MBS tuning recommendations are designed to maximize throughput of messages, as there are unique implications to using messages
as the medium of data exchange. The MBS processing limit (throttle) is determined by the number of inbound message
queues. Any Unwired Server within a cluster can process messages on inbound queues. The number of inbound
queues is equal to the number of parallel MBS package requests that the cluster can concurrently service.
Sybase recommendations touch on components outside and inside the LAN:
- Add multiple server nodes to increase data marshaling. Testing has indicated that one Unwired Server node is capable of sustaining around 70 messages per second
to devices. A second Unwired Server node provides an additional 60% increase in delivery capability. This increase
is because the second MBS node increases message marshaling and transmission capability for the entire device
population.
- Device performance and number of devices deploy. Device processing capacity limits the capacity of each message to 20KB. Due to serialization of data to JSON,
a roughly 2X increase in size is observed within our data model, i.e. 4MB worth of data is represented by 9MB of
serialized information for packaging into messages. As a result, the number of import messages is in the low 400s.
The 2X factor is only an estimate for a moderately complex application; the true cost depends on the number of
attributes (and the datatypes) of each MBO in the model. Furthermore, if push messages
are to be generated for a device, you should tune the environment after executing download SQL queries against the cache: the cost of the query depends
on the complexity of the download logic (number of MBO relationships) in addition to synchronization timestamp
comparison. For a large number of devices, this cost can be considerable.
- Approach initial synchronization carefully, and follow a sound rollout policy for new MBS mobile applications.
The easiest approach is to spread the rollout over a period a time to avoid a large number of devices attempting
to download large amounts of data. Excessive load not only slows the rollout, but may also impact performance
for existing MBS applications. Apart from Unwired Platform capacity and connectivity bandwidth, the actual time
required to perform the initial synchronization depends mostly on the capability of the device.

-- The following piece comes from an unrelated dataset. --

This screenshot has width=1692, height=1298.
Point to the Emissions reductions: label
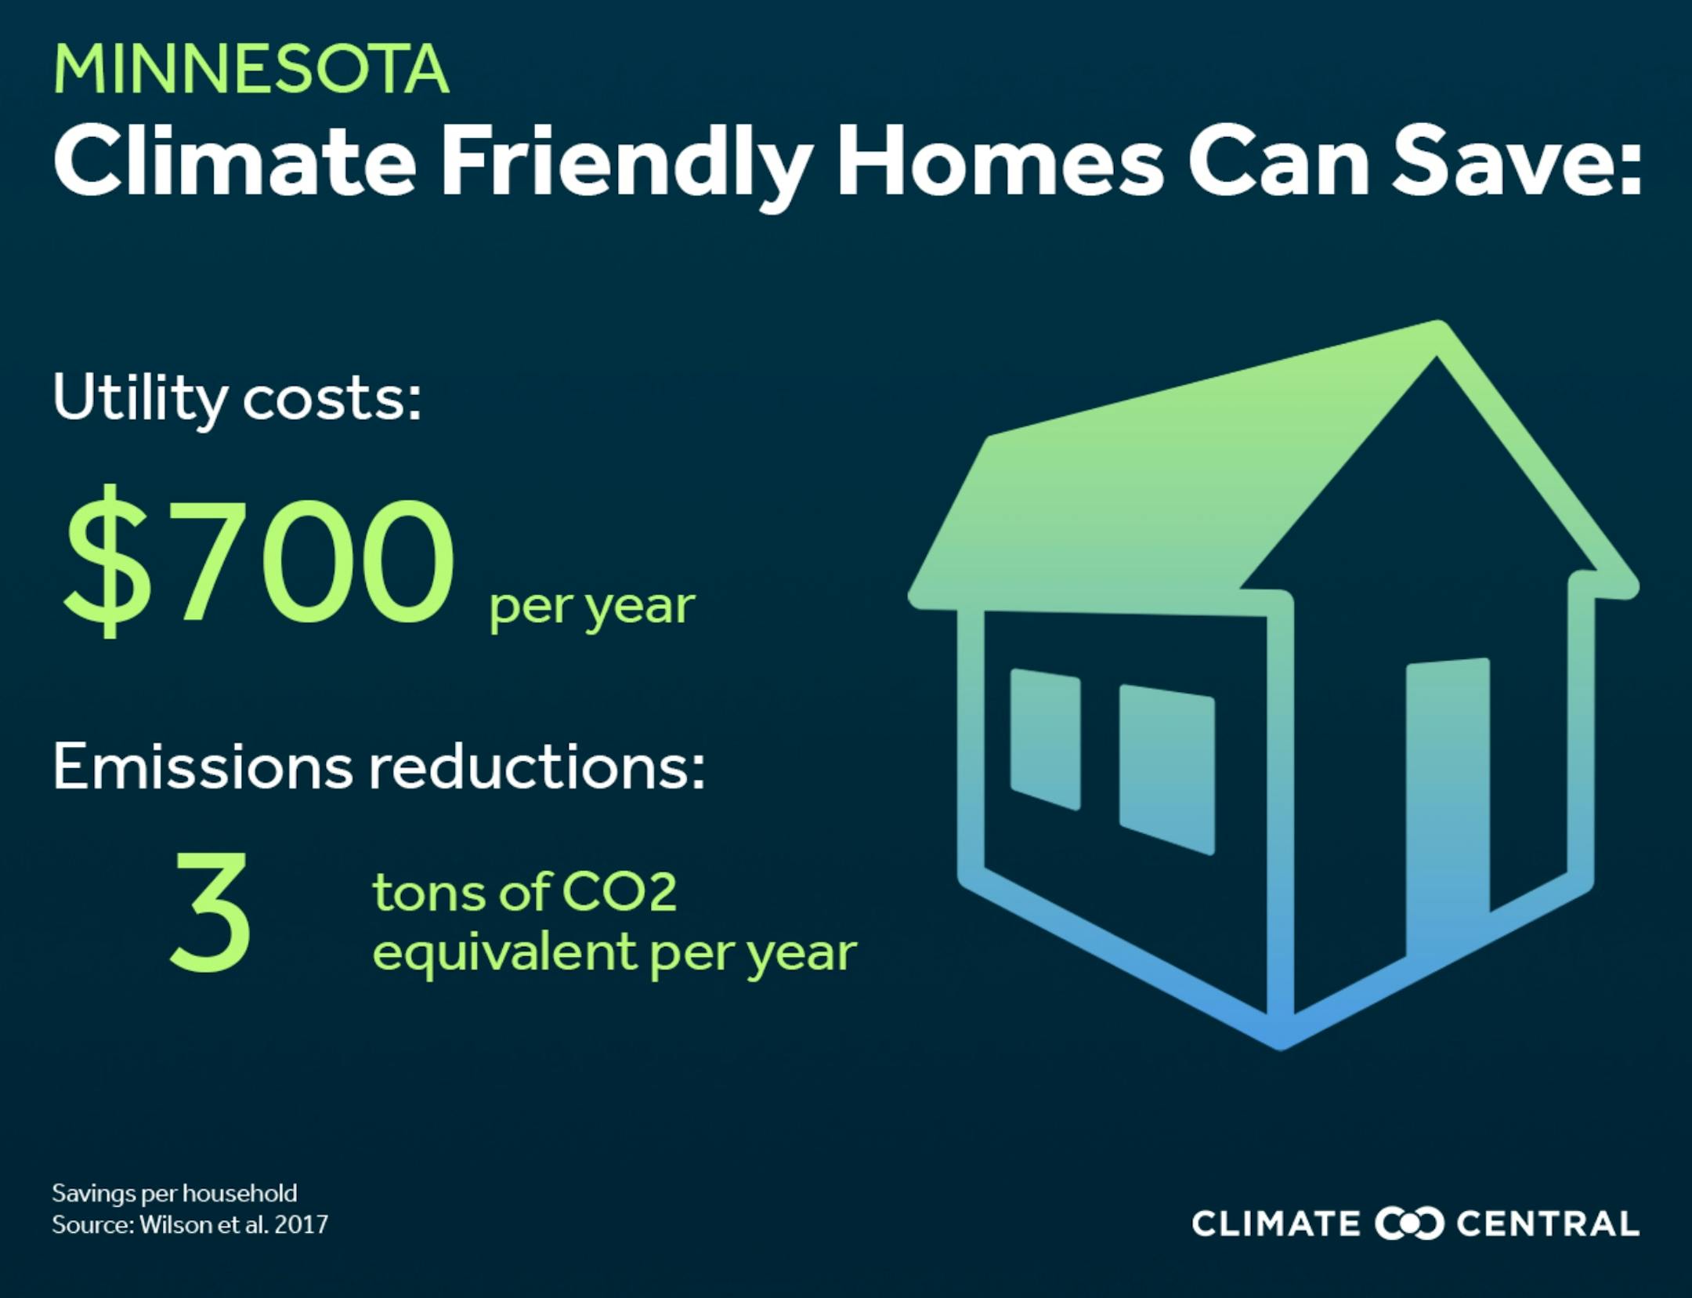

- Allocate additional threads to
replay requests concurrently against the EIS. Choosing a value depends upon:
- The number of concurrent CUD operations that an EIS can handle without causing degradation
- The number of simultaneously active EIS operations the load is spread across
- The average response time for various EIS operations
- Any lock contention points in the mobile model that exist due to shared data partitions
- The total application landscape (Unwired Platform does not
assign threads on a per package basis. All threads are available to service CUD operations for any of the deployed
MBS packages.)
- The Unwired Server data change check frequency for each package. The higher the check frequency, the higher the cost, but data freshness may not
actually increase. The gating factor is the frequency of updates from the EIS. If the cache is configured to refresh at
midnight, after the EIS performs certain batch processing, it is most efficient to configure the scheduler to check for
changes sometime after the cache refresh is completed. For an EIS that uses DCN to update the cache, the amount
and frequency of changes depends on the business process. Understanding the data flow pattern from EIS to cache is
crucial to determine how frequently the Unwired Server is to check for changes to be pushed to the devices.
- Batch multiple DCN updates in a single notification to reduce overhead. However, a batch that is
too large may impact device synchronization response due to contention. A storm of DCNs can create significant work
for devices. The tradeoff is efficiency versus performance (responsiveness).
- During the packaging of data into messages, serialization consumes a significant amount of memory. Avoid garbage
collection activities, especially during MBS application rollout, to prevent “choking.”